#### Data for the task

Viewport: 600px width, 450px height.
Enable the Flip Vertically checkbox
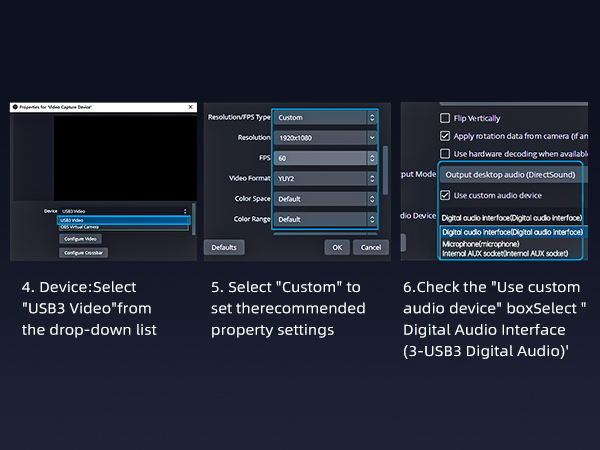point(445,117)
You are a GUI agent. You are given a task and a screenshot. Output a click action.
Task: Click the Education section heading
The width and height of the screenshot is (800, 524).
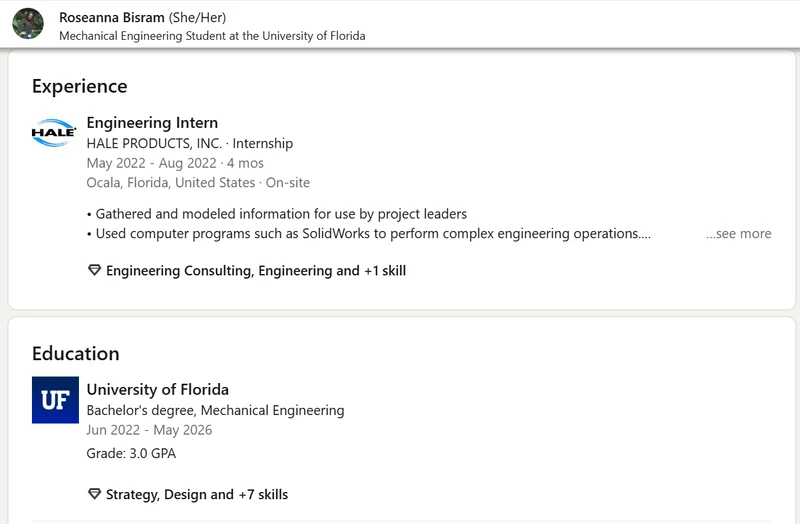[x=75, y=353]
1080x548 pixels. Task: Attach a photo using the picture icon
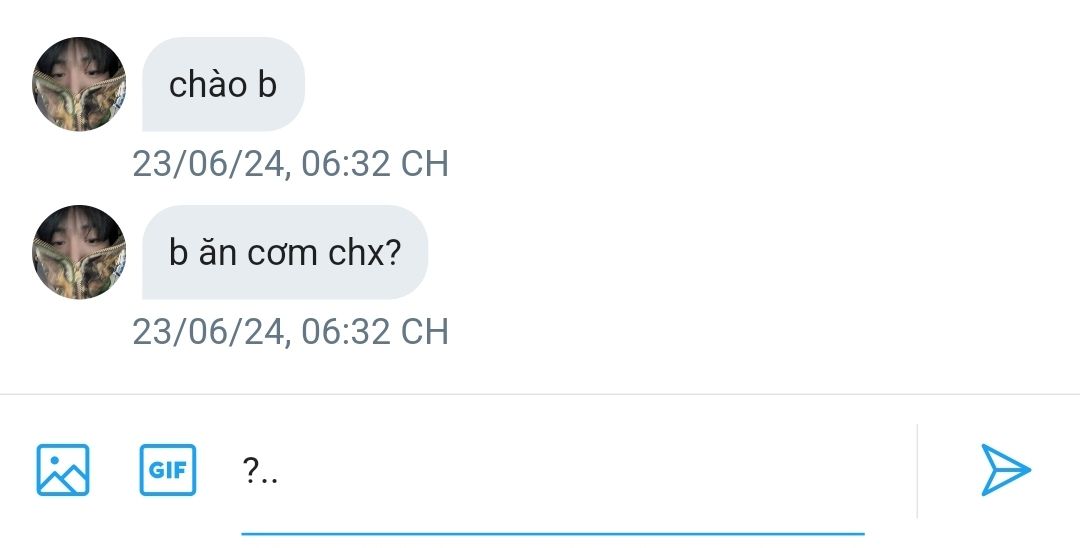(x=63, y=470)
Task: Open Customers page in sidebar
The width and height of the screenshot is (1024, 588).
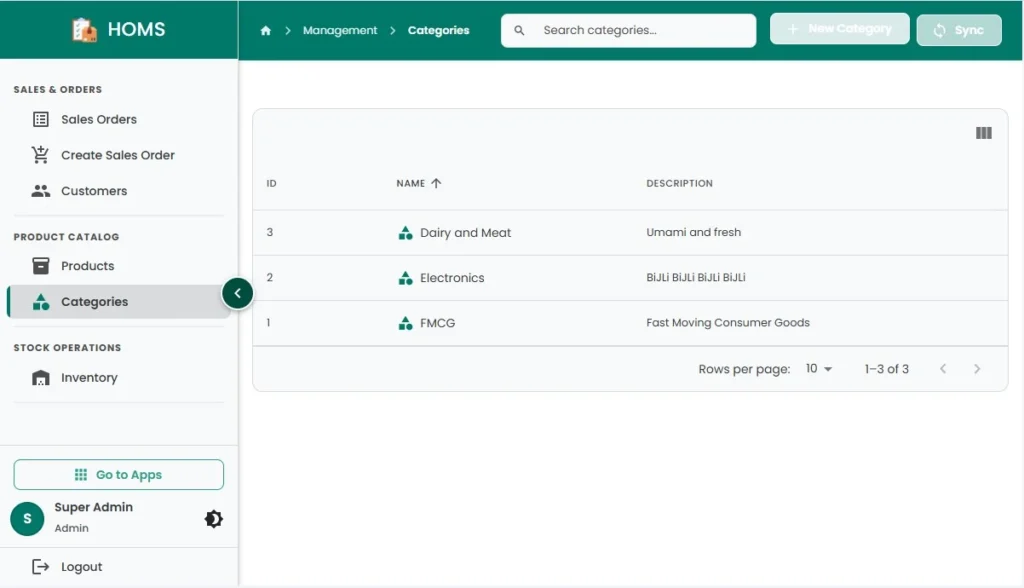Action: click(93, 191)
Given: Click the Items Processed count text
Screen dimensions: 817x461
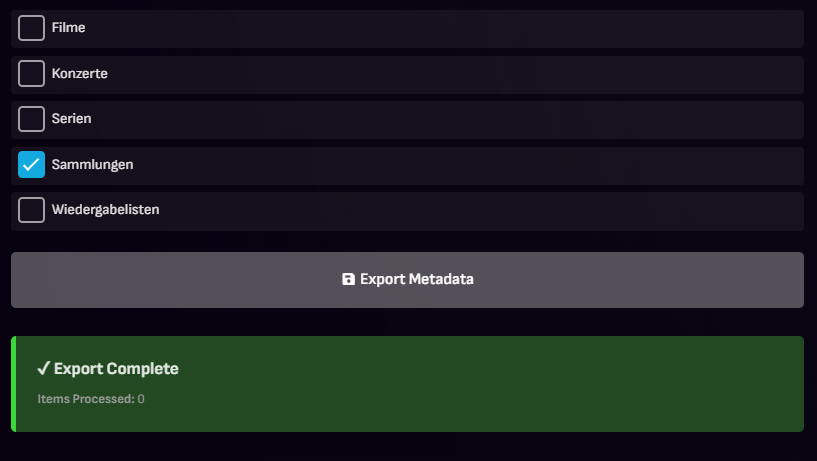Looking at the screenshot, I should point(91,399).
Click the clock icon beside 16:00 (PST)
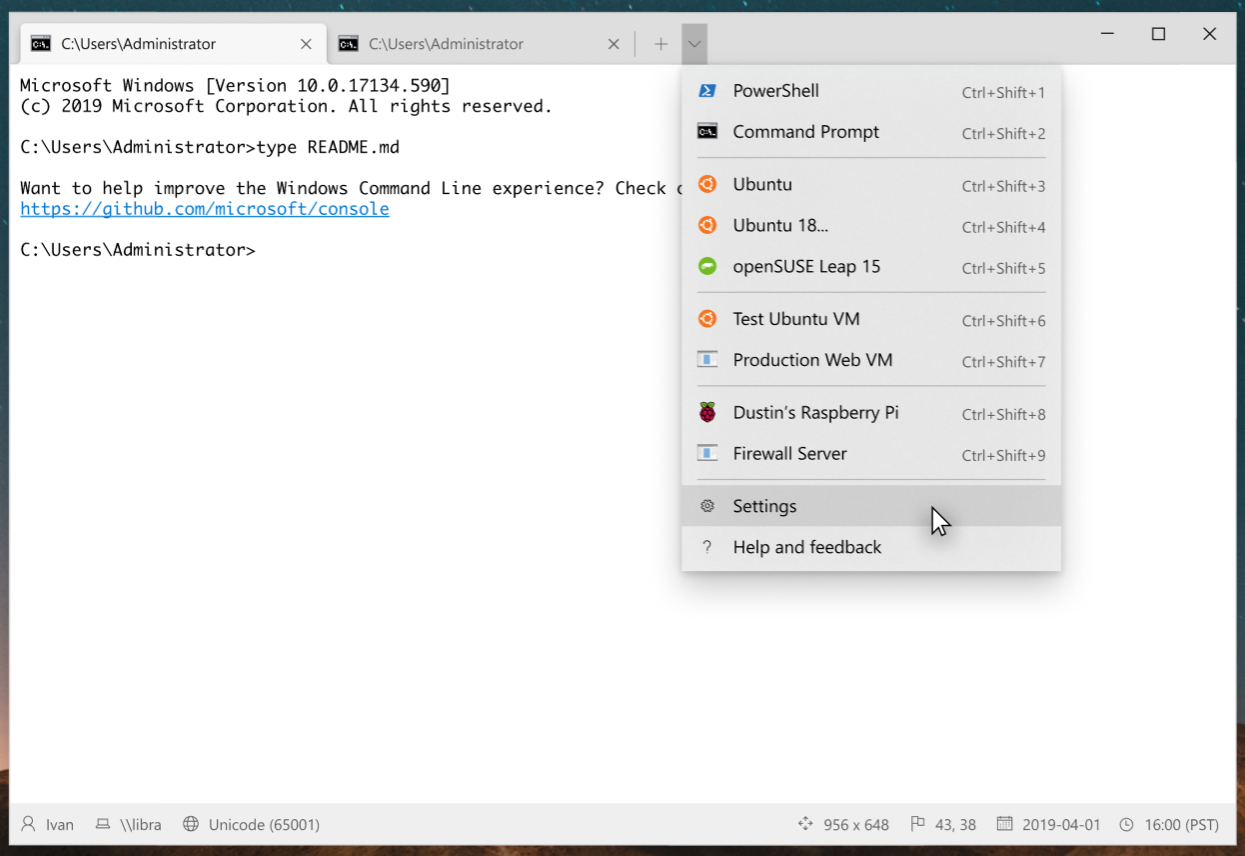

########

* [What the task requires]: This task calls for restating, word for word, each line from the line holding "Task: Open Customers page in sidebar" through the end of the material, pictures left out.

* [Reply to the task]:
Task: Open Customers page in sidebar
The width and height of the screenshot is (1024, 588).
Action: click(93, 191)
Given: Click the Items Processed count text
Screen dimensions: 817x461
Looking at the screenshot, I should point(91,399).
Click the clock icon beside 16:00 (PST)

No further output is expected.